[[ Data provided, beginning ]]

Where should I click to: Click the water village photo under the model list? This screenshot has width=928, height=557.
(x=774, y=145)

[[ Data provided, end ]]
[[ Data provided, beginning ]]

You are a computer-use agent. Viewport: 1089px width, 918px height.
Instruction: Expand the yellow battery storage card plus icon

[[ Data provided, end ]]
[[ Data provided, beginning ]]

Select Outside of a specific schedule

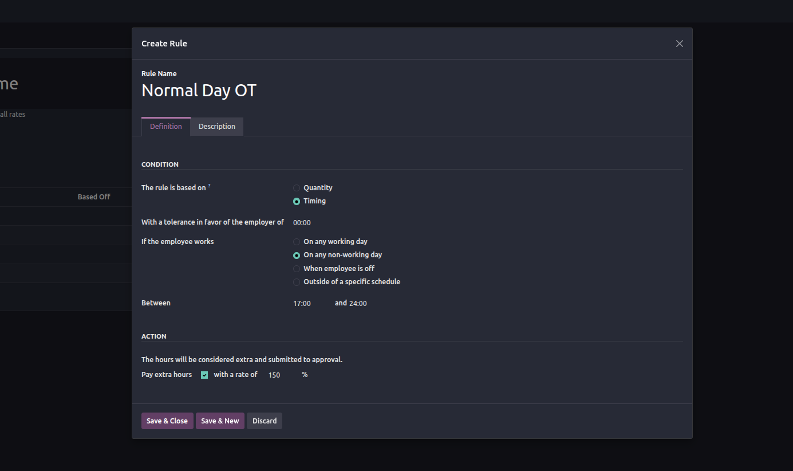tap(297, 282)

[[ Data provided, end ]]

From the data above, output only the lines between the line containing "You are a computer-use" and the line containing "Instruction: Expand the", inclusive, exactly as written.

> Response to the exercise:
You are a computer-use agent. Viewport: 1089px width, 918px height.
Instruction: Expand the yellow battery storage card plus icon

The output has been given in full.